1.3.2.9.5. For US trademarks, Adam uses a US trademark attorney. Her name is Danielle Bratek. Her email is [email protected] This will cost you about USD $700 for her fee which includes 2 full searches. You will also have to pay Government filing fees which are USD $200 - $300. There are some othere small fees along the way and you should expect to pay between $1,500 and $2,000 in total for this if you use Danielle.This saves a lot of time and hassle but it's up to you. She will tell you in advance what your chances of being awarded a trademark are. Tell her that you are a Reliable Education student. She's worked for many of us.

1.3.2.9.6. No matter how you do it, trademarks take months to actually get. Usually 6-12 months in total.

1.3.2.9.7. Register a domain name for your brand. Ideally you want a .com domain name but there are lots of option these days.

1.3.3. Get Your Bardcode/s

1.3.3.1. Amazon Terms Of Service state that you need a GS1 issued barcode. They can be purchased from www.gs1.org

1.3.3.2. Although not compliant, many sellers get their barcodes from websites like www.barcodesmania.com. So far, very few issues have been reported. That could change though so you run a risk if you take that route.

1.3.3.3. Usually you will receive the actual barcode (the image) from the barcode supplier. If you don't, you can use a service like www.barcode-generator.org to make the barcode image (from the barcode number you are issued) for your package designer. If using this website, select "EAN" from the first menu (you'll have to scroll to get to that).

1.3.4. Design your packaging & insert

1.3.4.1. YES! Great packaging can be a big differentiator BUT always remember that your overall product has to be commercially viable. Don't over capitalise! Each niche is different, therefor, there is no correct answer here. A lot of students go wrong here and spend way too much on packaging and price themselves out of the market.

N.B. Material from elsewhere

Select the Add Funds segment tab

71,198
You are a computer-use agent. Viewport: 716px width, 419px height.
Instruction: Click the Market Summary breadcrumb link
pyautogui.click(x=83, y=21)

1.3.4.2. It is ALWAYS appropriate to have a professional designer do the package design (at least the print design). In some cases you will want to have the entire package engineered by a designer. If that's appropriate for what you're selling use 99Designs or Upwork.com to find a world class packaging designer.

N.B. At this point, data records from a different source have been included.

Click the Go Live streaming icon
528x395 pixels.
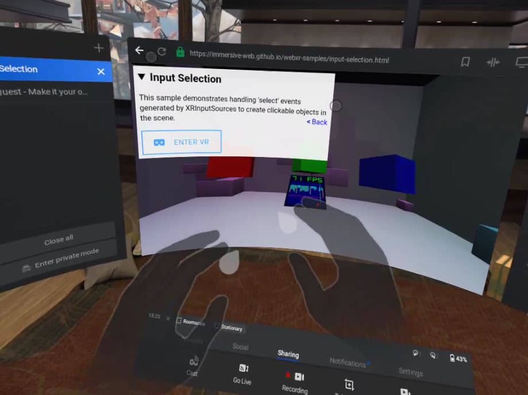click(242, 368)
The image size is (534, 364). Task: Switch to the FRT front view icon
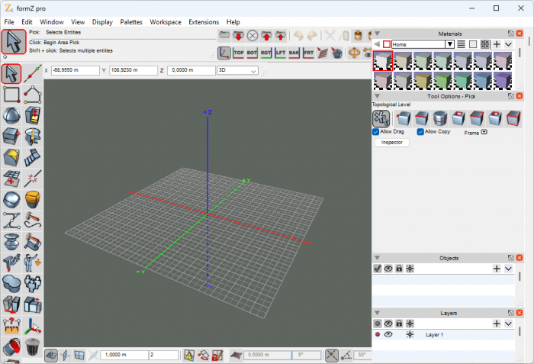tap(309, 53)
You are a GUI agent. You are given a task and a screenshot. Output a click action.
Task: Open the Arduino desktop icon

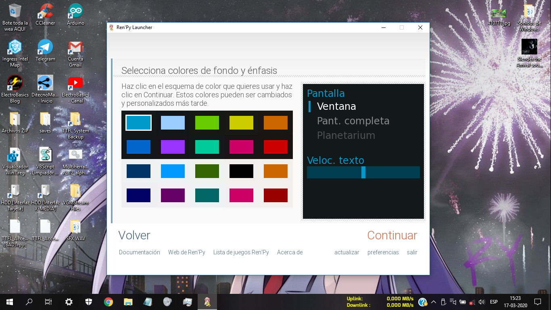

1.3.4.3. Be sure that you include you barcode on the outside of your package. Usually it's on the base but it can be elsewhere, so long as it's easy to see and scan.

1.3.4.3.1. NEVER get clever with barcode design! For example, never make the bars white and have them reversed out of a black background. Always just a white background and black bars.

1.3.4.3.2. It is a good idea to have the name of the product printed right above the barcode so that without a scanner, one can easily see what is inside the box.

1.3.4.4. It is a legal requirement to have where the item is made printed onto the outside of each box or package. If it's made in China, some students have said "Made in PRC" (People's Republic Of China) to avoid any negative stigma around the "Made in China". So far, nobody (that we know of) has been pulled up on this.

1.3.4.5. Search the Facebook Group for posts from Adam about what to put on your product insert. Then hire a designer to create your product insert.

1.3.4.6. Watch the lessons in Module 6 about box inserts and Amazon's rules around them,

1.3.5. Build a simple website for your brand that includes a tester page (which will be on your inserts) so that you can build a list of customers willing to test future products. You won't have photos of your product yet so just use placeholder photos for now.